Individualbesteuerung - die bessere Wahl für Geschlechtergerechtigkeit?

Bericht über ein Fachgespräch des Gunda-Werner-Instituts der Heinrich-Böll-Stiftung am 18.02.2009


Bei dem Fachgespräch des Gunda-Werner-Instituts wurde die Individualbesteuerung als Alternative zur bisherigen Regelung, dem Ehegattensplitting diskutiert. Daran beteiligten sich Expertinnen und Experten aus der Politik, der Wissenschaft und aus Bundesministerien. Die überwiegende Mehrheit in der Runde fand gute Argumente dafür, dass die Individualbesteuerung, wenn sie mit einem geeigneten Modell eingeführt würde, zu mehr Geschlechtergerechtigkeit und mehr Erwerbsbeteiligung von Frauen auf dem Arbeitmarkt führen würde. In der Diskussion ging es um verschiedene Modelle der steuerlichen Veranlagung von Ehepaaren und die Frage nach den jeweiligen Durchsetzungschancen unter den gegenwärtigen politischen Mehrheiten.

Die Diskussion wurde vorbereitet durch die fachlichen Inputs die Vorträge von Dr. Katharina Wrohlich (DIW) und Prof. Miriam Beblo (FHW Berlin), die darstellten, welche Veränderungen die Einführung der Individualbesteuerung in Deutschland mit sich bringen würden.
Die wissenschaftlichen Beiträge bezogen sich auf die Steuertarife und die Frage, welche Effekte die Einführung einer Individualbesteuerung und die Ablösung des Ehegattensplittings auf die Frauenerwerbstätigkeit hätten. Ausgeklammert wurde das Lohnsteuerkartenverfahren und die Lohnsteuerklassen III und V, die die negativen Effekte auf die Erwerbsbeteiligung von Frauen noch verstärken.
Zunächst wurde von Dr. Katharina Wrohlich und Prof. Dr. Miriam Beblo eine Bestandsaufnahme des Ehegattensplittings vorgenommen, wie es auch Ulrike Spangenberg in ihrer Gender Lecture am 8.12.2008 vorgestellt hat.
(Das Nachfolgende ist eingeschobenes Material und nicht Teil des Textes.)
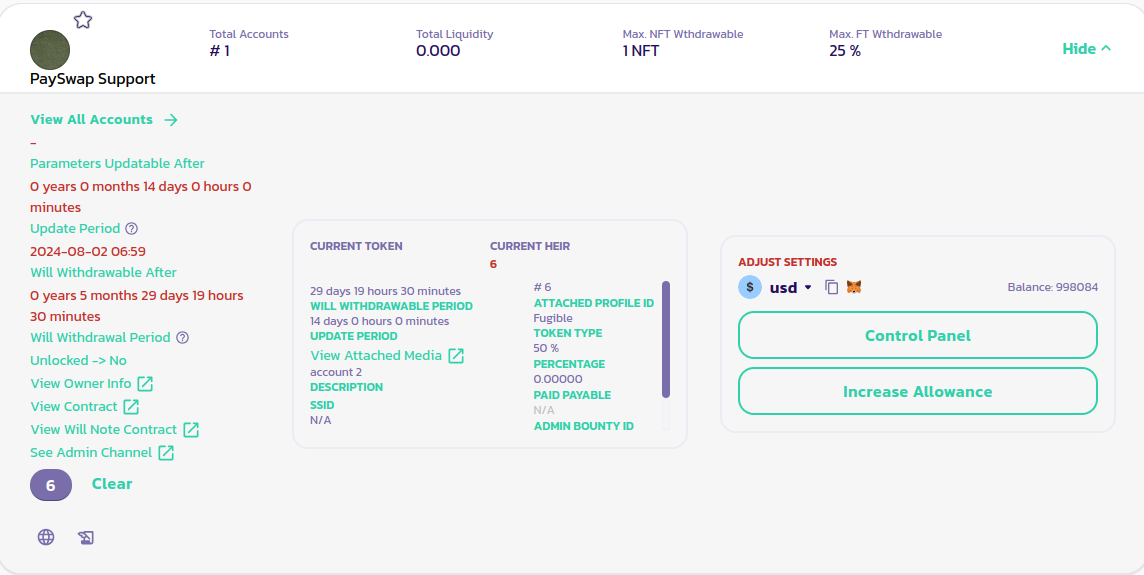Click the globe website icon
Screen dimensions: 1144x575
[x=46, y=537]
Ausgangslage: Das Ehegattensplitting

Demnach werden Ehepaare gemeinsam veranlagt, die Grundfreibeträge zusammengelegt. Haben beide Eheleute das gleiche Einkommen, so hat das Splitting keinen Effekt. Sobald eine Person ein wesentlich niedrigeres oder kein Einkommen hat, stellt sich der Effekt ein, dass das höhere Einkommen (meist des Ehemannes) relativ niedrig besteuert wird, weil der Steuertarif für zwei Personen berechnet wird und beiden Freibeträge zur Geltung kommen. Bei der erneuten Arbeitsaufnahme, z.B. nach einer Erwerbsunterbrechung wegen Kindererziehung oder der Pflege von Angehörigen entsteht häufig der Eindruck, dass das zweite Einkommen sich nicht lohnt. Dies kommt daher, dass das geringe Einkommen vom ersten Euro mit dem relativ hohen Progressionssatz des höheren Einkommens besteuert wird, da der Freibetrag schon für das hohe Einkommen geltend gemacht wurde. Die zusätzlichen Einnahmen werden zudem häufig mit neu entstehenden Betreuungskosten verrechnet. Durch das Ehegattensplitting entgehen dem Fiskus etwa 22 Mrd Euro.
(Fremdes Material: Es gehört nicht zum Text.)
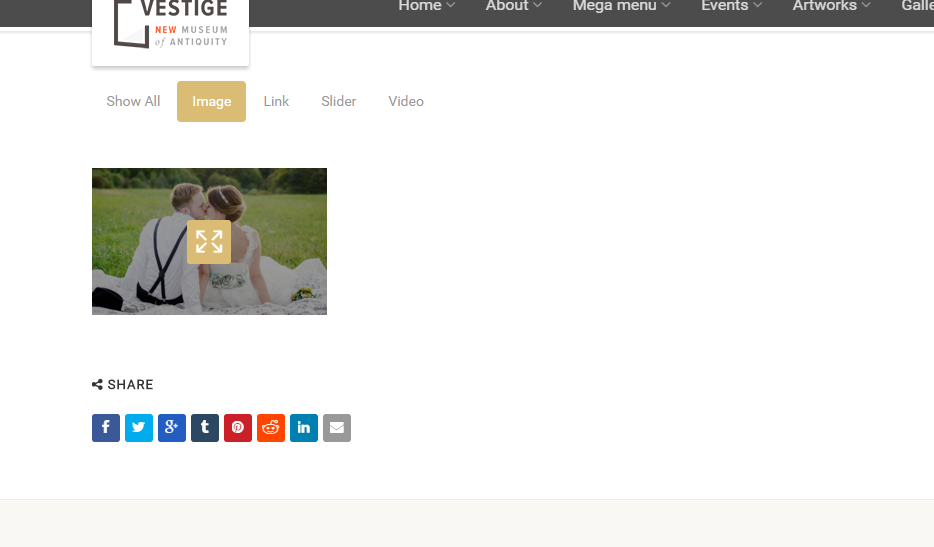The height and width of the screenshot is (547, 934).
Task: Filter gallery items by Video
Action: click(x=406, y=101)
Was verändert Individualbesteuerung?

Dr. Katharina Wrohlich betonte in ihrem Vortrag die Vielzahl der in der Politk gegenwärtig diskutierten Modelle und präsentierte Berechnungen für ein Realsplitting, ein Familiensplitting und schließlich ein Individualbesteuerung, wie sie auch in Österreich eingeführt wurde und in den meisten europäischen Staaten üblich ist.
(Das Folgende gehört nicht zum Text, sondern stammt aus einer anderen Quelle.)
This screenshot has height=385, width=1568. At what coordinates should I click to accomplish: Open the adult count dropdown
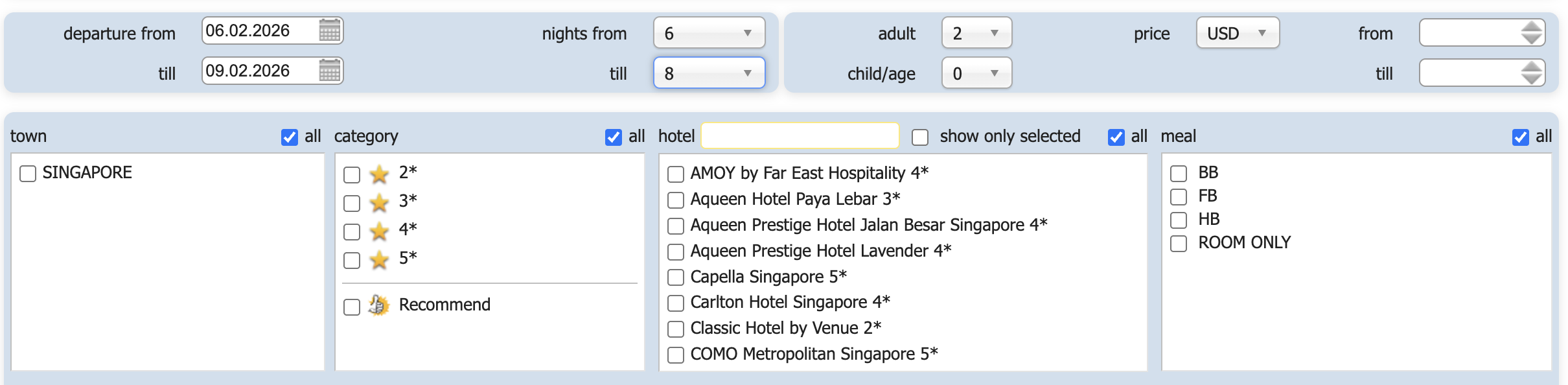976,33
Beim Real- und Familiensplitting bleiben die Freibeträge übertragbar. Beim Familiensplitting kommt eine besondere Berücksichtigung der Zahl der Kinder hinzu. Beide Modelle würden aber nach Dr. Wrohlichs Berechnungen keine Verhaltensänderung bewirken, da die niedrige Besteuerung eines hohen Einkommens beibehalten würde. Die Individualbesteuerung ist demnach das einzige Modell, dass echte Wirkungen auf das Arbeitskräfteangebot hätte. Weil in diesem Modell der hohe Verdienst stärker besteuert würde und die niedrigeren Verdienste einen niedrigeren Eingangssteuersatz hätten, wäre der Anreiz zur Arbeitsaufnahme für das Zweiteinkommen höher. Den Berechnungen zufolge würde das Arbeitsangebot der Frauen ausgeweitet, und zwar um 5 Prozentpunkte, die Arbeitszeit der Frauen würde um 11 Prozen steigen, während beides bei den Männern geringfügig zurück ginge (1-2 Prozentpunkte).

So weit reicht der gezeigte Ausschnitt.